Within organisations that are currently recharging per VM and recharging back on the actual VM size this is quite important as there is scope to use more underlying resource for the same money if a corner is cut, increase the amount of RAM/CPU constantly and this cost model goes out the window and so do your bottom line figures.
Summary
Ultimately to avoid any possible issues and arguments in CAB, the key is to ensure you rightsize your Virtual Machines and match the workload correctly in the first place. Hot Add of resource for OS’s supported running in VM’s really is a great thing, it is enabling x86 Workloads to act almost non stop mainframe style which means you have very little experienced downtime for apps and services, this is exactly what you get when you use Mainframe systems and the associated benefits of non stop. This strategy of dynamic growth enables VMware to acheive the goal of turning x86 into the new mainframe, this will undoubtedly play even a small role in adding huge amount of functionality improvements and value add within your organization so make sure you embrace it but make sure it dosnt get out of control.
Sunday, 17 May 2009
VM Sprawl - prevention rather than cure
Within the virtualised world today many people who have deployed virtualisation have the problem that business leaders and purse string holders now know about the great fantastic cost benefits that they can obtain from investment in VMware and other Hypervisors, examples of some of these benefits include;
- Ability to do more with less physical infrastructure and with less upfront capital expenditure
- Capability of deploying cheaper DR
- Reductions on project opex resource costs
- Introduction of improved agility for development lifecycles
- Reductions in deployment times on production rollout of server instances
- Reductions in real estate, they can even rent out your space if your part of a massive group of organisations
Large amounts of IT shops have enforced the ever popular "Virtualisation first" policy since the virtual boom time around 2006/7, this opportunity has been enabled by the excellent benefits and the excellent work VMware have done in ensuring that production workloads can and will be most certainly suitable on a Virtualised platform. This policy and the return benefits that the end service requestee has gained however is now almost likely starting to mean that your Infrastructure is growing out of control and at quite a rapid rate due to the popularity, also you are finding due to the agile benefits requestees for projects are probably slipping in the odd extra VM in an estate which they would not typically do with Physical tin due to the associated cost and process to deploy. You may find you start to experience operational issues such as your storage array is becoming full, your Networking switching full due to host demands and in worst cases that lovely space that you gained back through aggressive P2V's strategy circa 2005/6 is now needed back for ESX hosts, all requiring investment again.
Reactive measures
In its simplest form VM sprawl reactive resolution can start by general house cleaning, this wont require you to purchase a product as using Virtualcenter can quite easily accomplish and target reductions if needed. For example some VM's might be not registered on ESX hosts, some might be replicated or spun off to a clone due to original operational issues when the app team or ISV deployed the VM. You may also find that your actual presented VMDK's for VM's are way under filled so they can be shrunk to regain space.

Records locating words and elements:
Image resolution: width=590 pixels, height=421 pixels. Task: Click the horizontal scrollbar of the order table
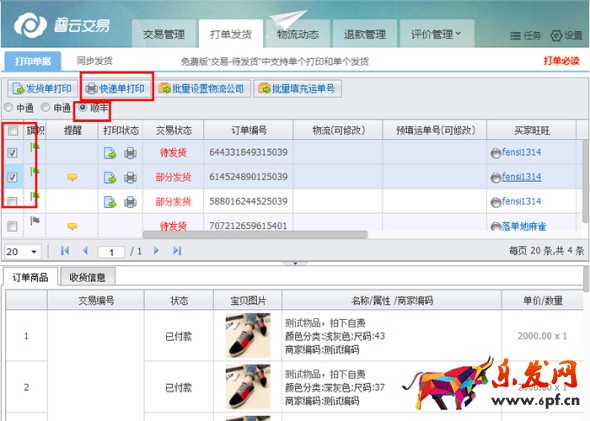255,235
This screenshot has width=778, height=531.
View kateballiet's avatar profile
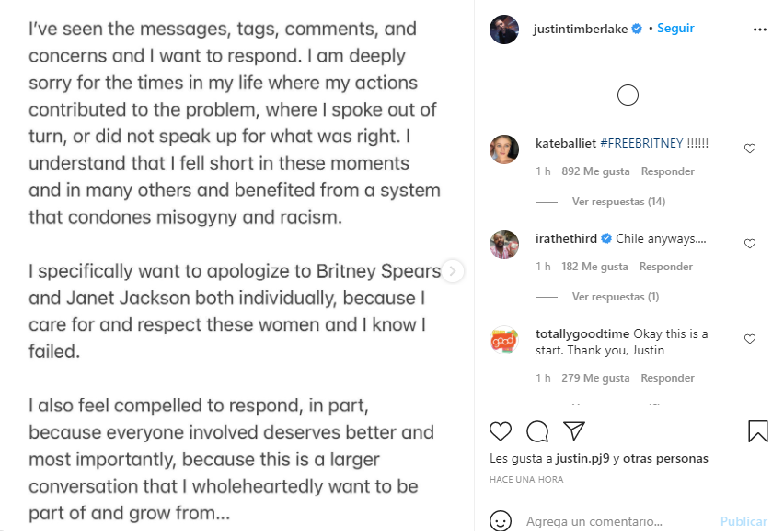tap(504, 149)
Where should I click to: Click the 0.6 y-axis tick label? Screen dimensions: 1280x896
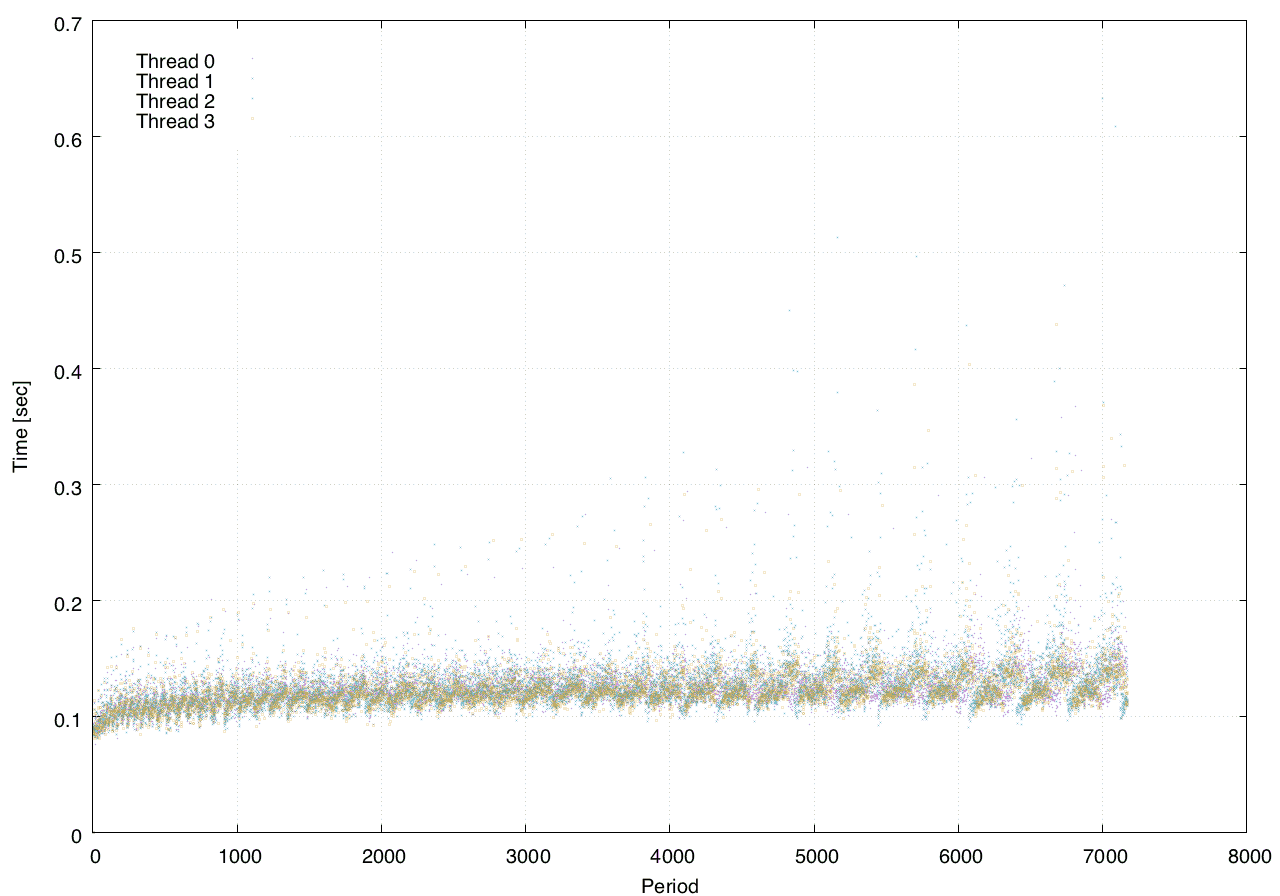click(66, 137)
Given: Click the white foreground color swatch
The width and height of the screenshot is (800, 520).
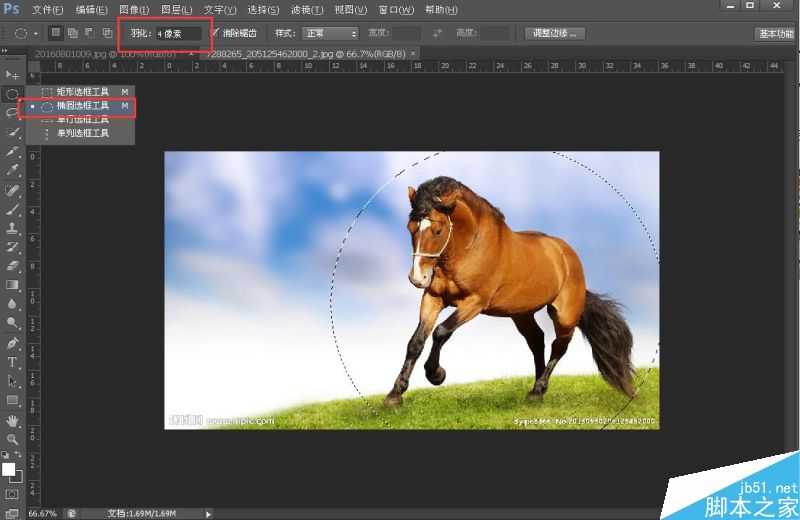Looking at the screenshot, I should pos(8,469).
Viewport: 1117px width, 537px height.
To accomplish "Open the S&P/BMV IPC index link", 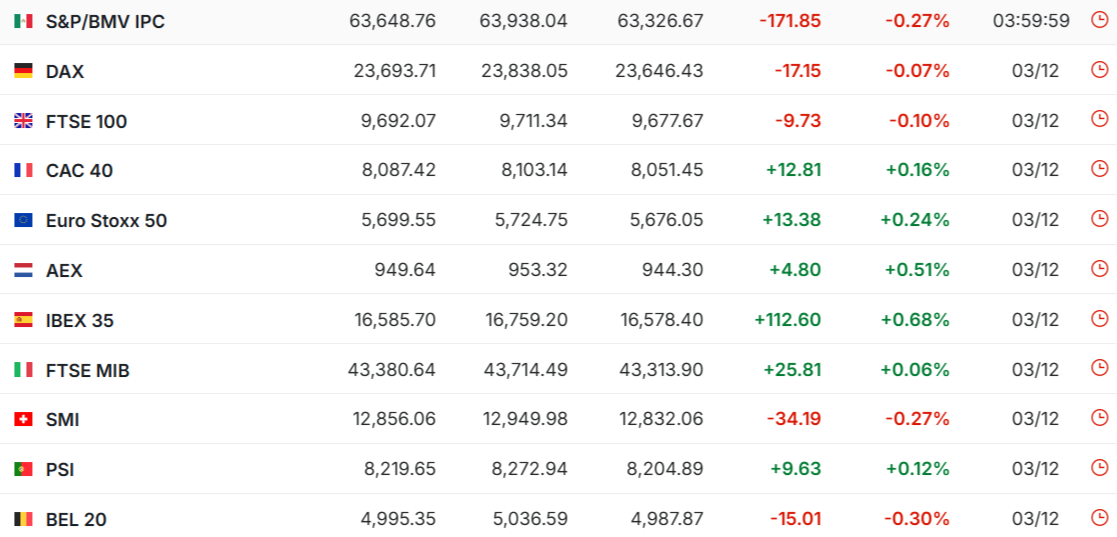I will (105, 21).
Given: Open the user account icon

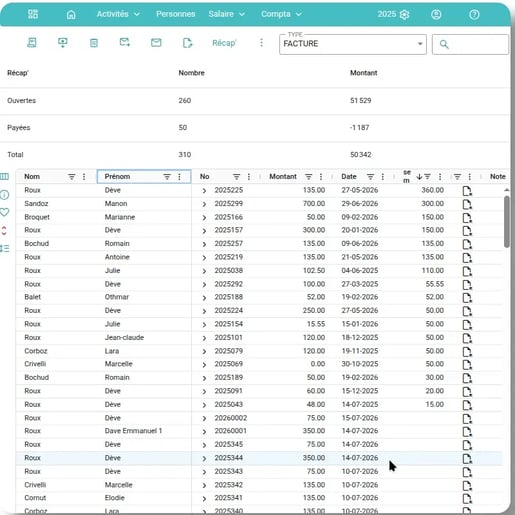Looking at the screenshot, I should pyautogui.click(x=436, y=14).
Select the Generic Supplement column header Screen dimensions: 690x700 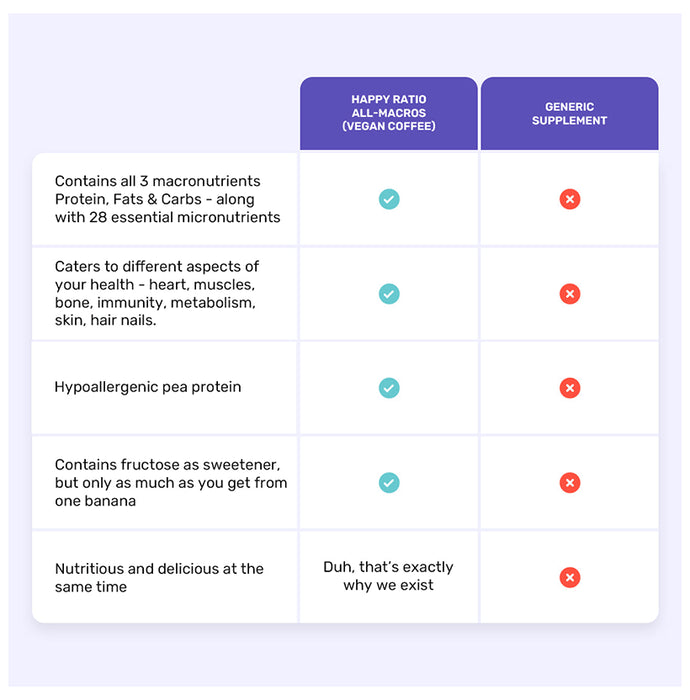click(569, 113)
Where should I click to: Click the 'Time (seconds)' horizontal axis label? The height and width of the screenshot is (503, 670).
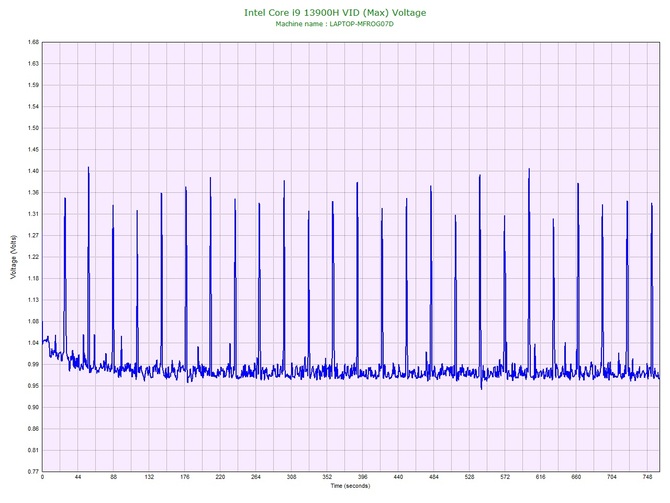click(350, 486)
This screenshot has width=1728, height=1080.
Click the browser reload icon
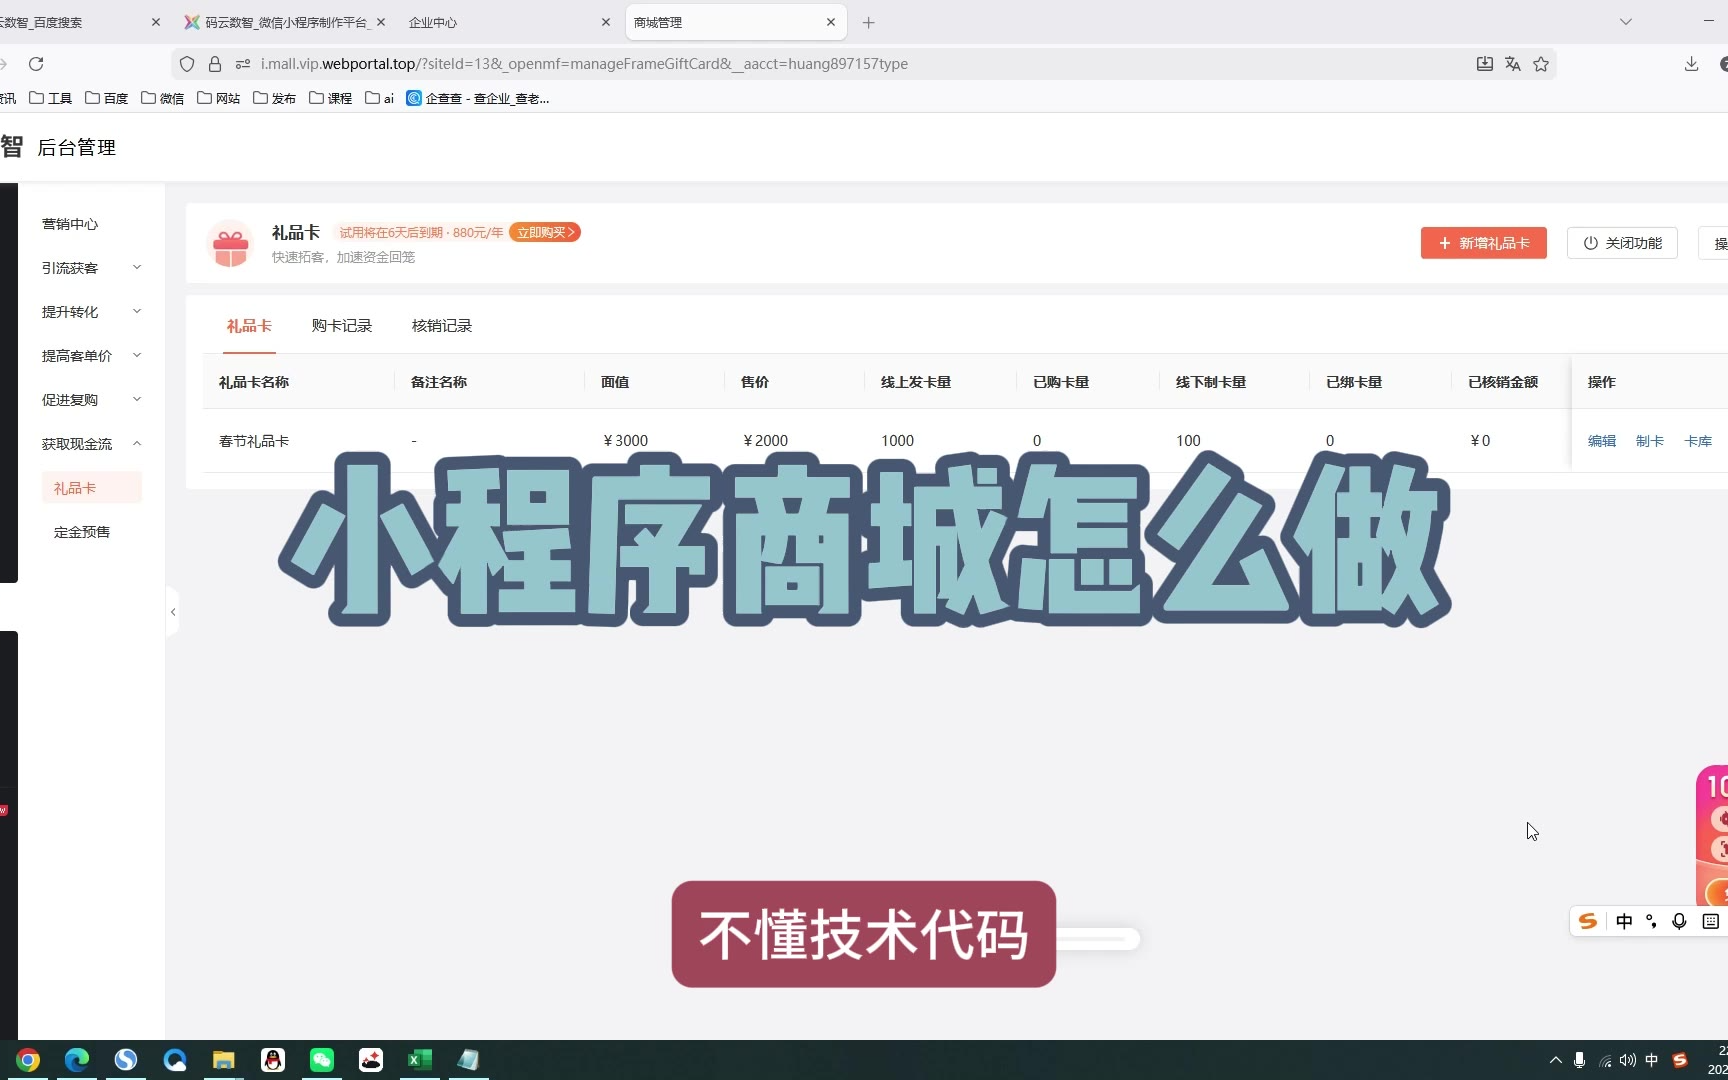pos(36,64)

§ WHAT TO DO:
A) Retype word for word the portion of the virtualization article that opens with the words containing "Reactive measures" and closes with "to regain space.".
B) Write what comes next in the virtualization article, picking up after its final sentence.

§ REPLIES:
A)
Reactive measures
In its simplest form VM sprawl reactive resolution can start by general house cleaning, this wont require you to purchase a product as using Virtualcenter can quite easily accomplish and target reductions if needed. For example some VM's might be not registered on ESX hosts, some might be replicated or spun off to a clone due to original operational issues when the app team or ISV deployed the VM. You may also find that your actual presented VMDK's for VM's are way under filled so they can be shrunk to regain space.

B)
On the consumed storage issues, vSphere 4 introduces a few added peices of functionality which will aid and reduce this in future, any recommendations are based on current releases. Main features include Thin Provisioning of VM's, this will enable you to grow VM usage and not have what is effectively whitespace within your VMDK's unable to be used.
Proactive planning and prevention
Every virtualised environment should have at least some kind of documented audit, if you have not got a CMDB then in simplest form an Excel spreadsheet provides a simplistic view of your Virtual Infrastructure and allocation. Virtualcenter has exportable reporting built in to contribute to build even a simple spreadsheet, to see this in action withinin your Virtualcenter today goto "VM and Template View" then select the highest level folder then select "File > Export > Export List". Some VI Admins may be quite clever with powershell scripts or by building SQL queries but this is quick and easy and intuitive. You can use this type of audit to also help capacity planning for your environment, this enables you to monitor how much space you have left and perform simplistic "What If" analysis on how much disk, RAM and CPU resource you would have when adding a new machine that is being requested.
Again VMware Virtualcenter will at some point this year have functionality within a module called CapacityIQ to enable you to gain this functionality from within the vCenter console, for more information see http://www.vmware.com/products/vcenter-capacityiq/ on this. I've seen it in action and its great, it provides out of the box functionality which will most certainly aid what I've said about within this post.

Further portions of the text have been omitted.